_GIVEN INSTRUCTION_.
Format the entries as a numbered list with blank lines omitted, starting at the line that contains "Given: Click lock" and ending at the line that contains "Action: pos(43,157)", both included.

_DATASET EXCERPTS_.
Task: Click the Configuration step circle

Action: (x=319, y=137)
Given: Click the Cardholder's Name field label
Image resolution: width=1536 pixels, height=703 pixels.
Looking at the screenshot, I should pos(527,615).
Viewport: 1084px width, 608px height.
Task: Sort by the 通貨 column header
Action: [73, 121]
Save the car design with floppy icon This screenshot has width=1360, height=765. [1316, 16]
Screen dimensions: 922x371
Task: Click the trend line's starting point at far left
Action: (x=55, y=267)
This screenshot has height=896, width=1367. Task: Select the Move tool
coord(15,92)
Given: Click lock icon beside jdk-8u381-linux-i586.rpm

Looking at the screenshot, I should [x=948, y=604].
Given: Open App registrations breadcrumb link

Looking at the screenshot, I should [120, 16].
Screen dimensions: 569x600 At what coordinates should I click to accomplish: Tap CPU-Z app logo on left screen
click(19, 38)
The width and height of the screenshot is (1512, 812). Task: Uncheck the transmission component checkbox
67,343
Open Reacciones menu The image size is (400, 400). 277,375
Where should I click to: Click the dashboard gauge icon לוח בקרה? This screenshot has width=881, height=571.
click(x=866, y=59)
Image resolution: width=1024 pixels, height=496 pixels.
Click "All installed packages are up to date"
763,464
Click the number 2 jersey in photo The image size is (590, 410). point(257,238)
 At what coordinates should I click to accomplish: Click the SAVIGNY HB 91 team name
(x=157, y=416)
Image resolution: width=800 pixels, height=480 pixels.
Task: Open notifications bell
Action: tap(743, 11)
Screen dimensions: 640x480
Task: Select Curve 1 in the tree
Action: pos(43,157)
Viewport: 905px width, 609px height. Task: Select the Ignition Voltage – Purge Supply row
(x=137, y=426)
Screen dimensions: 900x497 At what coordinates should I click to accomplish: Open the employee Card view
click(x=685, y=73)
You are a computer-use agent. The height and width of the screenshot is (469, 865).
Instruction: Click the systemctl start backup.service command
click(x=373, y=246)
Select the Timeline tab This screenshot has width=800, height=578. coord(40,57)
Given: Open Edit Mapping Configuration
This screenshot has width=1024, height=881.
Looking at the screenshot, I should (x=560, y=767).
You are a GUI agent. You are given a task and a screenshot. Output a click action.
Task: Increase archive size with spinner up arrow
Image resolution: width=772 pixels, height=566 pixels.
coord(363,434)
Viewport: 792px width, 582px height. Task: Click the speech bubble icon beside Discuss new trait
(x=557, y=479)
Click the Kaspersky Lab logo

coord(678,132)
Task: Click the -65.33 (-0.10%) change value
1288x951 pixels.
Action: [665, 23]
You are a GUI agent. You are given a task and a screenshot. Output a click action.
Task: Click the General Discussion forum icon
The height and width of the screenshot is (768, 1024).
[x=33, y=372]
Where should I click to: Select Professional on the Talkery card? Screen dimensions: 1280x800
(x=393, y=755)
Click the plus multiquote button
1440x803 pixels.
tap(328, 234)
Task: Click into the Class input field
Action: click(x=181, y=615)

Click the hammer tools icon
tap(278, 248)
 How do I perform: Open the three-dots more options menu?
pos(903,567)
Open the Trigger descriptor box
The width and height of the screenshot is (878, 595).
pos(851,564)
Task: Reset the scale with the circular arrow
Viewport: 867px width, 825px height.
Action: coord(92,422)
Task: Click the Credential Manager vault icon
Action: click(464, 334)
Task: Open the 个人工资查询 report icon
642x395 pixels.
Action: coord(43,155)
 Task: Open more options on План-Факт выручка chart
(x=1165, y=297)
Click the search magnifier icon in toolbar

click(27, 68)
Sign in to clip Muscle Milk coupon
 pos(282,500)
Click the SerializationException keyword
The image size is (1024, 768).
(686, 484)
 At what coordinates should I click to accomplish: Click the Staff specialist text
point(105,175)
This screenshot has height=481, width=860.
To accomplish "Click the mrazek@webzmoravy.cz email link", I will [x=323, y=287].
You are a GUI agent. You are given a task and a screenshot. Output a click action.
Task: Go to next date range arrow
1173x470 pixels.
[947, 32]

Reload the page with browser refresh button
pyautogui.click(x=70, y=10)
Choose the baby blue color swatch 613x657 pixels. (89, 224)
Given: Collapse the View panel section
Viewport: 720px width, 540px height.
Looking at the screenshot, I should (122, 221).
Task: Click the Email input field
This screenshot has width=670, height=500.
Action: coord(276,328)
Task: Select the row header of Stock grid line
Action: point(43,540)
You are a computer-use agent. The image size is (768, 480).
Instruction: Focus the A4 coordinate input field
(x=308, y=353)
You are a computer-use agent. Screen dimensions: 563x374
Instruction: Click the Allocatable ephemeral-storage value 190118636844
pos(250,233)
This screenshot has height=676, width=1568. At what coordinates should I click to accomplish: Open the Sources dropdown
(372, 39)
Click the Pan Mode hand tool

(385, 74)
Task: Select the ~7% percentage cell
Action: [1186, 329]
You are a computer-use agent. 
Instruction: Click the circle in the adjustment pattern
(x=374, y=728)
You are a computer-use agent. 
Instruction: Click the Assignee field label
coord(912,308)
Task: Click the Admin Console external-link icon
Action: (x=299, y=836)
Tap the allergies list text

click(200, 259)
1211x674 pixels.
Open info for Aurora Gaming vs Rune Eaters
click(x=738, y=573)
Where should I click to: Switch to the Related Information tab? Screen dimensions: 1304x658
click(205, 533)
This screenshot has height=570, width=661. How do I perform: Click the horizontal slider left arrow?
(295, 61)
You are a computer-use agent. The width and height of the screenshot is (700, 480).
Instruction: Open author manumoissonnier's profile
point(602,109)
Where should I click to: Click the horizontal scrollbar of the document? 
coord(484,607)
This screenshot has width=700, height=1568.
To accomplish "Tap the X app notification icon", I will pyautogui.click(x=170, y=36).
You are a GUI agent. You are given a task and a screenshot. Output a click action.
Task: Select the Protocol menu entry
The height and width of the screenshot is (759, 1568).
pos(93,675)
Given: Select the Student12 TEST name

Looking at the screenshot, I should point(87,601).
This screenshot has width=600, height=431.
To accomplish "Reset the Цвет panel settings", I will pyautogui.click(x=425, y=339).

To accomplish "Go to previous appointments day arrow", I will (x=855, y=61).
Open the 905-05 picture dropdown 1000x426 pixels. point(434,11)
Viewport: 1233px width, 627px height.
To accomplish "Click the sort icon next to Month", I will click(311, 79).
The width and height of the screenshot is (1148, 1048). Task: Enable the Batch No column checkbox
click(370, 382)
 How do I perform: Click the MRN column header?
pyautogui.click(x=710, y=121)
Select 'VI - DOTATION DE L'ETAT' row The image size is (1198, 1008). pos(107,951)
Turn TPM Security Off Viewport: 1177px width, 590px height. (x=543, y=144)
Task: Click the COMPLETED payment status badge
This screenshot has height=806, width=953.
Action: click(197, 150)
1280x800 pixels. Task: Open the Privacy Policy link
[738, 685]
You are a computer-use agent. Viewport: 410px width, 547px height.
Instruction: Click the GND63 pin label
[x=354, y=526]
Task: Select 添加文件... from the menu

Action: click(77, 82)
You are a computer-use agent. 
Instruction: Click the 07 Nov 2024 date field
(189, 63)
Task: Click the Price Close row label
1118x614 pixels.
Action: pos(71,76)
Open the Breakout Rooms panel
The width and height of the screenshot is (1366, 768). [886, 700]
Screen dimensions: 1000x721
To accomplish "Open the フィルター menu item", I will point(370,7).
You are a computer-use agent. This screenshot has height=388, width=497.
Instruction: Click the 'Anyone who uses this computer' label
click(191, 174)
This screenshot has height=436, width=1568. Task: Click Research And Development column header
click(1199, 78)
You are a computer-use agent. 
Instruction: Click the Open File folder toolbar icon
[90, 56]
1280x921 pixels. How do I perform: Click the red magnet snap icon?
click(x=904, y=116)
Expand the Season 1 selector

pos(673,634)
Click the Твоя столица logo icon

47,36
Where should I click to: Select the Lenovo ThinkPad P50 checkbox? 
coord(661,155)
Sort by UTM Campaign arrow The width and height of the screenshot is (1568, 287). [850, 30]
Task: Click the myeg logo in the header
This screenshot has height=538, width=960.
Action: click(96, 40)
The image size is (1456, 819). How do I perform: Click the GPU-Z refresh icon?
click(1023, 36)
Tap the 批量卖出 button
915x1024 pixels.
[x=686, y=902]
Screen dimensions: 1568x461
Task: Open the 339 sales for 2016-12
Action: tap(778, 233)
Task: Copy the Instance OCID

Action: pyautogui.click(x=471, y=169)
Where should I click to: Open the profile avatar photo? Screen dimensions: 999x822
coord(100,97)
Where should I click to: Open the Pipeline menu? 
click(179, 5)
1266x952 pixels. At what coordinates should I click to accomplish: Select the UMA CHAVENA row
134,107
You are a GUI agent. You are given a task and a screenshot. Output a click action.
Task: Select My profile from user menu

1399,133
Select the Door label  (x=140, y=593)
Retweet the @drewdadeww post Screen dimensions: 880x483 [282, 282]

_TASK OUTPUT_.
1. Given: Click lock icon beside jdk-8u381-linux-i586.rpm
2. Looking at the screenshot, I should [x=948, y=604].
3. Given: Open App registrations breadcrumb link
4. Looking at the screenshot, I should [120, 16].
5. Screen dimensions: 569x600 At what coordinates should I click to accomplish: Tap CPU-Z app logo on left screen
6. click(19, 38)
7. The width and height of the screenshot is (1512, 812). Task: Uncheck the transmission component checkbox
8. 67,343
9. Open Reacciones menu The image size is (400, 400). 277,375
10. Where should I click to: Click the dashboard gauge icon לוח בקרה? This screenshot has width=881, height=571.
11. click(x=866, y=59)
12. Image resolution: width=1024 pixels, height=496 pixels.
13. Click "All installed packages are up to date"
14. 763,464
15. Click the number 2 jersey in photo The image size is (590, 410). point(257,238)
16.  At what coordinates should I click to accomplish: Click the SAVIGNY HB 91 team name
17. (x=157, y=416)
18. Image resolution: width=800 pixels, height=480 pixels.
19. Task: Open notifications bell
20. Action: tap(743, 11)
21. Screen dimensions: 640x480
22. Task: Select Curve 1 in the tree
23. Action: pos(43,157)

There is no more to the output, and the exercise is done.